Q: Are these unknown people buried during the chaotic early stages of the fighting?
A: 2014 & 2015 saw a large influx of Russian soldiers and mercenaries entering eastern Ukraine, along with vast numbers of refugees fleeing the fighting. However, satellite imagery still shows significant numbers of burials taking place every year after 2015 – including around 150 since Oct 2018 to May 2019. Added to which, the front lines largely been static since early 2015, so there is no longer a constant flow of refugees entering Makiivka, Donetsk city or wider region. So it’s safe to dismiss these graves as belonging to unknown civilians killed during the fighting.

Q: How many civilians have died in the fighting?
A: During the entire conflict period, from 14 April 2014 to 31 March 2020, the UN High Commissioner for Human Rights recorded in total 3,055 conflict-related civilian deaths (1,814 men, 1,057 women, 98 boys, 49 girls and 37 adults whose sex is unknown). Taking into account 298 deaths on board of Malaysian Airlines flight MH17 on 17 July 2014, the total death toll of the conflict on civilians has reached at least 3,353. These are civilians killed on both sides of the line.

This again gives weight to the evidence the 1,500 burials (close to half the confirmed numbers killed) are not those of civilians killed during the fighting.

The first unmarked graves are seen in June 2014 – red square.
Sept 2015: A second larger burial area is now being used. The first smaller burial area (far right) now holds around 50 graves, and the new one around 500. This larger burial area comprises rows of around roughly 32 graves.

Q: Do the graves belong to Russian soldiers or Russian mercenaries?
A: Until any evidence to the contrary appears, this would be the most likely answer.

Russia’s forces in eastern Ukraine comprise, Ukrainians, large numbers of Russian mercenaries and several thousands regular Russian troops. 2014/15 saw fierce fighting and heavy shelling along the now 500km front line. During that time, countless YouTube videos, social media posts and a mass of evidence showed huge numbers of regular Russian troops and mercenaries fighting in Ukraine and pouring into the country. Watch my video which details some of that evidence.

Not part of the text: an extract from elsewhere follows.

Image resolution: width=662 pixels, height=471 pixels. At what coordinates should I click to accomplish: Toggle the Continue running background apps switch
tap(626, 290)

We know the Russian mothers and families of those Russian soldiers captured in Ukraine were unaware they were fighting in eastern Ukraine. In 2014, Russians set up a Soldiers’ Mothers Committee to demand information on why their sons are fighting Ukraine, to report news about Russian soldiers killed in Ukraine and to seek information on their missing sons. The Kremlin moved swiftly to persecute and arrest the leaders of this group. In addition, we know of burials of Russian soldiers killed in Ukraine – BBC report.

Close-up of the largest burial area. Fresh graves are seen at the top. Note the numerous well used vehicle tracks bringing the bodies. Up to May 31st 2019, this section holds approx. 1,200 graves. The graves may have wooden markers, but there’s little sign of much else or any official graveyard maintenance.
To the left of the larger central area, a third burial area was added in either late 2015 or early 2016.

So, there’s good evidence indicating large numbers of Russian soldiers and mercenaries fought and died in eastern Ukraine and that the Kremlin’s VERY keen to avoid news of this getting out. Naturally Ukrainians killed while fighting for Russia would be buried in their local cemeteries and would expect to be tended by their families. We also know this is not the “official” so-called Donetsk people’s republic military cemetery as it’s here in the nearby city of Donetsk > 47°55’59.49″N 37°56’36.74″E. Up to Sept 2018, it holds around 900 graves, with a significant number without gravestones or details as to whose buried there.

Picture of the “official” military cemetery.

My assessment.
The 1,500 graves belong to predominantly Russia’s cannon fodder mercenaries. Those without anyone able or willing to pay for the bodies transfer back to Russia. Not hard to imagine the low-life dregs of humanity who relished the chance to go fight in a war; one which Russia paid them to undertake.

Some of the graves maybe Russian regular soldiers and those on what the Russian Ministry of Defence call contracted service. This is where soldiers ending their service, former soldiers & civilians can join the Russian army for a limited time. These may account for some of the earlier burials when the Kremlin was less keen to have funerals routinely taking place across Russia.

One last haunting point cannot be overlooked.
The graves maybe those of Ukrainian civilians and possibly even some captured Ukrainian soldiers from early in the conflict. All murdered by Russia’s forces & Russia’s sham republics during the on-going occupation. Or a grim mixture of both Russia-led soldiers and murdered Ukrainians.

Time will tell who is really buried here. Until then, this small unassuming cemetery is filling up with bodies.
And it seems the only people visiting the graves are the gravediggers.